L'un était grand et maigre, avec un air sévère et quelque peu hautain, la figure longue et jaune des gens qui lisent beaucoup et qui semblent avoir gardé sur le visage un reflet des manuscrits qu'ils feuillettent sans cesse.

L'autre gros et court, tout souriant et fort rouge, avait le regard assuré, les mouvements vifs, d'une nature primesautière et emportée.

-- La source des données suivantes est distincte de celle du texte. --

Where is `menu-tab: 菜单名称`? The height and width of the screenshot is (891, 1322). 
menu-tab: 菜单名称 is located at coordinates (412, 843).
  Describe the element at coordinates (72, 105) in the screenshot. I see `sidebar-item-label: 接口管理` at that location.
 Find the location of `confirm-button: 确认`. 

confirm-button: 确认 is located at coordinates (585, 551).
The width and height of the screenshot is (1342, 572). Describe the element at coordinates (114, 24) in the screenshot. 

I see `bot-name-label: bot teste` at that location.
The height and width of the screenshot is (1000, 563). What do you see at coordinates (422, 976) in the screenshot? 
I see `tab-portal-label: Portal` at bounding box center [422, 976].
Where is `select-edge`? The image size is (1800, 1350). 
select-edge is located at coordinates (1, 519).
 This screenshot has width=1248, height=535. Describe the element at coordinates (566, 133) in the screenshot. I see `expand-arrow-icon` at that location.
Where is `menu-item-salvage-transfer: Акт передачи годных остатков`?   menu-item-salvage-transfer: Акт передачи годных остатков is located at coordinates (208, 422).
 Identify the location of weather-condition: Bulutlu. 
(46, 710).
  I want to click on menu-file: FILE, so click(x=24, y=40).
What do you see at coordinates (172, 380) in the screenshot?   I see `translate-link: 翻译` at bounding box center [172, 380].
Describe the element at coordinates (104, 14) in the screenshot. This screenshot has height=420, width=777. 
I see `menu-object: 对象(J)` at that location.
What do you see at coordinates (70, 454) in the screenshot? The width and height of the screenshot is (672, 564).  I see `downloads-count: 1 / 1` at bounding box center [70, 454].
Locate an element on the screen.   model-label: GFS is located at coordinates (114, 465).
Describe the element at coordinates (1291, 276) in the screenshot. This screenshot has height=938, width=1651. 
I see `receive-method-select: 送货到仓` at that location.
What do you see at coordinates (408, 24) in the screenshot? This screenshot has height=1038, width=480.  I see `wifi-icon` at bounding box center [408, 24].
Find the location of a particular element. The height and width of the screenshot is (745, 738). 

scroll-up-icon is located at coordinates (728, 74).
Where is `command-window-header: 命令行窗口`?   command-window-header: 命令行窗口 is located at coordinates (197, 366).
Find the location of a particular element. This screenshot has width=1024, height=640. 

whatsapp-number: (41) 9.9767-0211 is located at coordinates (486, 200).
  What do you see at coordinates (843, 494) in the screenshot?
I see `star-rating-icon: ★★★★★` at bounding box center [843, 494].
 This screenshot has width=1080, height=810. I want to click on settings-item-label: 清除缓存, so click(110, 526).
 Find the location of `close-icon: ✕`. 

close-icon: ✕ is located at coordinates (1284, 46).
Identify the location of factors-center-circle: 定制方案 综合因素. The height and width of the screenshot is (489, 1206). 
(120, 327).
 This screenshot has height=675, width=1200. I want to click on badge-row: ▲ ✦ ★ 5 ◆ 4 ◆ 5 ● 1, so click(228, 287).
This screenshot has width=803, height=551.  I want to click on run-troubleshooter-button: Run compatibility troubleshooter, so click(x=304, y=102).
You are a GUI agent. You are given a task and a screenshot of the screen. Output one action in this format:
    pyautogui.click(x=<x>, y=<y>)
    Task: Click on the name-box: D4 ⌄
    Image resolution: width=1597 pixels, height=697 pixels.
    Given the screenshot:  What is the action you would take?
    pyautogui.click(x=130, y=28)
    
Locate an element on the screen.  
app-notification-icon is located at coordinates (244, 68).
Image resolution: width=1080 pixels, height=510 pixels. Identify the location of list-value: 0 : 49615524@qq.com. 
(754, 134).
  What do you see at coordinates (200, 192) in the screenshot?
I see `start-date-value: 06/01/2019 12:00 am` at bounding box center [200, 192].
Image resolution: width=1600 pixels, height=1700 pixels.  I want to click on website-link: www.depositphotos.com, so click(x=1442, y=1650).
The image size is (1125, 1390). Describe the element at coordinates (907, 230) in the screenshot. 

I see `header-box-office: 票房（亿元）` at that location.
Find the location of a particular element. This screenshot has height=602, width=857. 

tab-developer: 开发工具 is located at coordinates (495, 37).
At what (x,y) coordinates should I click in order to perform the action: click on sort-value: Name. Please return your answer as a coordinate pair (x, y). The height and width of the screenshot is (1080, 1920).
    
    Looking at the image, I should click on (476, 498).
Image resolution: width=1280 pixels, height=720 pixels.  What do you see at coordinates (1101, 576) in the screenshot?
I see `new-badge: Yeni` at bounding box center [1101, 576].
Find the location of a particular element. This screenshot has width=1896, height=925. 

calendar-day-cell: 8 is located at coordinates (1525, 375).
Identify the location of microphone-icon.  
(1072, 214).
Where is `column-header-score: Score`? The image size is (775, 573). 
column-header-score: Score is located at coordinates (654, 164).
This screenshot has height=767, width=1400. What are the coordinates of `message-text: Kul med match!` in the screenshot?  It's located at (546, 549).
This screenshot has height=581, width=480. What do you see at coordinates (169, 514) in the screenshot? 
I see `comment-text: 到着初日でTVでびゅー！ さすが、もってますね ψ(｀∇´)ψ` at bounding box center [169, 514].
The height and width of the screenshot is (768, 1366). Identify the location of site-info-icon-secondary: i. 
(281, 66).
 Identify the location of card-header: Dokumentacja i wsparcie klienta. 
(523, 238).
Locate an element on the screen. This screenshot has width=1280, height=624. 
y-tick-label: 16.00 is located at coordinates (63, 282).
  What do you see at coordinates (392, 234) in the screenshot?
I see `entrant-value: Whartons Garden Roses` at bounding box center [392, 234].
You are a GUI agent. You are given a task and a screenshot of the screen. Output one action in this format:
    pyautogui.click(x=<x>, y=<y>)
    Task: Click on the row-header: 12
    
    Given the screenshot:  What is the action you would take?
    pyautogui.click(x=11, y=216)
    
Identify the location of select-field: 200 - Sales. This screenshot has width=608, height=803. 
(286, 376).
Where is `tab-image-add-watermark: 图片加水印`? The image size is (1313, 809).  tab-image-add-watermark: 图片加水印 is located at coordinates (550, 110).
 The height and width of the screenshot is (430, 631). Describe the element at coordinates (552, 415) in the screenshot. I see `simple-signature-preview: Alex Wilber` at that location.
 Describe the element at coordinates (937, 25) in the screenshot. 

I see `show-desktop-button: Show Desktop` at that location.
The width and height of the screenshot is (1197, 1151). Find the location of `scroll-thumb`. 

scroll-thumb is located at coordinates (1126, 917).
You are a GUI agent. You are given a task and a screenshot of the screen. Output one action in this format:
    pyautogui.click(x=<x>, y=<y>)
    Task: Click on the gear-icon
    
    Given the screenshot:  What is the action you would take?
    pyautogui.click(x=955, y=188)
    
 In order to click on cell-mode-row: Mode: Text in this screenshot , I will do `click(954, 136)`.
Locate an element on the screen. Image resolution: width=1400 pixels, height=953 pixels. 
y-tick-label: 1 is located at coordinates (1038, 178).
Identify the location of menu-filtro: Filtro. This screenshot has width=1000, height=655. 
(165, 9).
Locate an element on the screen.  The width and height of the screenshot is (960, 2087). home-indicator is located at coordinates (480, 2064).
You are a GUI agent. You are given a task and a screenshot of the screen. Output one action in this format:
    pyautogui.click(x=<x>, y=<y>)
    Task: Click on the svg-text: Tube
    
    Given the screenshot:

—De quoi s'agit-il, monsieur le baron de Bonrepos, demanda avec empressement le gros cordelier; tandis que l'autre serrait ses mains dans ses larges manches où elles disparurent soudain.

—Vous me connaissez, mes pères? tant mieux, j'en suis fort aise; nous arriverons de suite au but: Mais reprenez vos sièges, mes pères, je ne souffrirais pas que vous m'écoutiez debout.

Tous trois se rassirent.

—Voici ce dont il s'agit, commença Riquet: je sais que vous entendez et parlez fort bien le latin; je voudrais que vous me donniez vos avis précieux sur une devise latine que je vais vous soumettre.

Dites-moi votre sentiment, sans crainte de me blesser, acheva Riquet en riant. Elle n'est pas de moi, je n'aurais garde de l'avoir composée et pour cause.

—Nous vous écoutons, dirent les deux religieux.

Riquet tira de sa poche, sa médaille, et, pour en éviter la peine aux cordeliers, il se mit à lire lui-même la devise, ou plutôt à l'ânonner, car, ne sachant pas le latin, il prononçait tout de travers: terraque-potence-arbitre orbis. Lorsqu'il leva les yeux, il vit les deux cordeliers se consulter du regard; les sourcils du plus grand se froncèrent légèrement, tandis que le petit rougissait encore un peu plus.